1789 - Congress voted to create the United States Army, made up of 1,000 enlisted men and officers.

1829 - Greater London’s Metropolitan Police has much to do when there was opposition to the act of Parliament authorizing the police force. The act was requested by Home Secretary Sir Robert Peel; so the police were called "Bobbies" in honor of him. The first official headquarters for the Bobbies were at Scotland Yard.

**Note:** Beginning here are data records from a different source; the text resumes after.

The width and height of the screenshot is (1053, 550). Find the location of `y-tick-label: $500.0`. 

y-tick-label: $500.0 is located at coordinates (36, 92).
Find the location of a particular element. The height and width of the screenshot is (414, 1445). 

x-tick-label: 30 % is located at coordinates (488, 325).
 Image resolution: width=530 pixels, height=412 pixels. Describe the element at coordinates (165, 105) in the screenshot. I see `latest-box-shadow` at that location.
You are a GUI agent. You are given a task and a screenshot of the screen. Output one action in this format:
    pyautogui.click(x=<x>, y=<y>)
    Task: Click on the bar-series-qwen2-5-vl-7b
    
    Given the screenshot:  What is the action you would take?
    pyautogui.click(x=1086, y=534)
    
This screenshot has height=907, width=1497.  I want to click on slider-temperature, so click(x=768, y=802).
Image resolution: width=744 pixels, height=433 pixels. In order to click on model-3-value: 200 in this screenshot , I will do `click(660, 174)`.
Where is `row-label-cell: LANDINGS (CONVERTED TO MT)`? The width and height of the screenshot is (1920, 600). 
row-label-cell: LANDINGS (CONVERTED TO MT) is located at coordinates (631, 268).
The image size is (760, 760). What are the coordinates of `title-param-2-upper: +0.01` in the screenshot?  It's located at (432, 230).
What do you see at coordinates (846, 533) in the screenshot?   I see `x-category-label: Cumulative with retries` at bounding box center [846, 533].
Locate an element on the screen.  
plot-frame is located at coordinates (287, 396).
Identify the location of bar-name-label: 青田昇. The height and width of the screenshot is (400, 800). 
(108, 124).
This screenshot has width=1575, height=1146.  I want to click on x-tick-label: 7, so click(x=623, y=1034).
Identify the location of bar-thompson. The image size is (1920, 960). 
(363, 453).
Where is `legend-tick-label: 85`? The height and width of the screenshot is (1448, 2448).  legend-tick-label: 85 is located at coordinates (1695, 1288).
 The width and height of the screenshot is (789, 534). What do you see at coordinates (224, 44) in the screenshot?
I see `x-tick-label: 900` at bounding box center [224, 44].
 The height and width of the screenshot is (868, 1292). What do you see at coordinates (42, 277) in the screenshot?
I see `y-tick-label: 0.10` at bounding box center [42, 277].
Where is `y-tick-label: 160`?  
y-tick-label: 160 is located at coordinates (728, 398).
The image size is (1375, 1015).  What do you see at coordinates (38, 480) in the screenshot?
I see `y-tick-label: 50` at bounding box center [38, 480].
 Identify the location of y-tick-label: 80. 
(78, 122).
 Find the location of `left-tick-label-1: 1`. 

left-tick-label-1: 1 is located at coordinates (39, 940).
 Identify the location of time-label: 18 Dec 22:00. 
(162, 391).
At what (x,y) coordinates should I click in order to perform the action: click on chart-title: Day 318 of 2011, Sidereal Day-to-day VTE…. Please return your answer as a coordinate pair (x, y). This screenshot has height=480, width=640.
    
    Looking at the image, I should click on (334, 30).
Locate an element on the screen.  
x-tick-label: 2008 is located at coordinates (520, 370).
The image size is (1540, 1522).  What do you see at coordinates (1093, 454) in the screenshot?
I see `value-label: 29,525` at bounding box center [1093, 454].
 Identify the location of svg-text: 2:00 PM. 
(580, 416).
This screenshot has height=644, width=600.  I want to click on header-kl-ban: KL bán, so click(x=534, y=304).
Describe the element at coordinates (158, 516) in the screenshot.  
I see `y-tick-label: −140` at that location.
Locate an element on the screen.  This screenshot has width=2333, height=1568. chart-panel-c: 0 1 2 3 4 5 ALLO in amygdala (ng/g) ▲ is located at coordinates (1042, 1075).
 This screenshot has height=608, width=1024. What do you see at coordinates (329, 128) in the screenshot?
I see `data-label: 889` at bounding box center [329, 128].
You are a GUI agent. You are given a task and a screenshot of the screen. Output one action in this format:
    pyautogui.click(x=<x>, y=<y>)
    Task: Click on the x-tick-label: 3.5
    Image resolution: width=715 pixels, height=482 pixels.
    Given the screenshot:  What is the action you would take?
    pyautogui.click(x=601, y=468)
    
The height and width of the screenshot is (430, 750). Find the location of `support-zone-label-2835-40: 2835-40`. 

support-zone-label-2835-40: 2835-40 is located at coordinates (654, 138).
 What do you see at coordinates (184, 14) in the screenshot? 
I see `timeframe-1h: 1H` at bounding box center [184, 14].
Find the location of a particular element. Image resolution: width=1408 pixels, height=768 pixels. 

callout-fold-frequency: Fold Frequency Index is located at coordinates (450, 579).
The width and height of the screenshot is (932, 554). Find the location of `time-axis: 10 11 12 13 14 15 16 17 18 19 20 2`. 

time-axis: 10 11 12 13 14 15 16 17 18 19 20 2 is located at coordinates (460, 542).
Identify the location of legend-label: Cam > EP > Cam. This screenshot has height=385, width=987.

Scotland Yard would become the police force's official name.

1913 - Rudolf Diesel, French inventor of the diesel internal combustion engine, disappeared and presumably drowned in the English Channel.

1947 - Musician Dizzy Gillespie (performing with Charlie Parker) made his Carnegie Hall debut in New York City. Playing with a full-sized band, Gillespie was the leader of a new wave of jazz known as bebop. Over time, Gillespie became one of the great jazz players of all time.

1961 - Lenny Bruce, controversial stand-up comedian, was arrested on this date for narcotics, and a week later, for obscenity.

1978 - Pope John Paul I was found dead after only one month as pontiff of the Roman Catholic Church.

1982 - After a man in California was poisoned by a strychnine-laced capsule, 264,000 bottles of pain reliever, Tylenol, were recalled. Seven people died from cyanide poisoning when, unknowingly, they took deliberately tampered with Tylenol. The killer or killers were never identified.

1986 - Mary Lou Retton, who in the 1984 Olympics stunned audiences with perfect 10 scores, retired from the world of gymnastics.

1989 - Actress Zsa Zsa Gabor was convicted of battery for slapping a Beverly Hills police officer who had pulled over her Rolls-Royce for expired license plates. (As part of her sentence, Gabor served three days in jail.)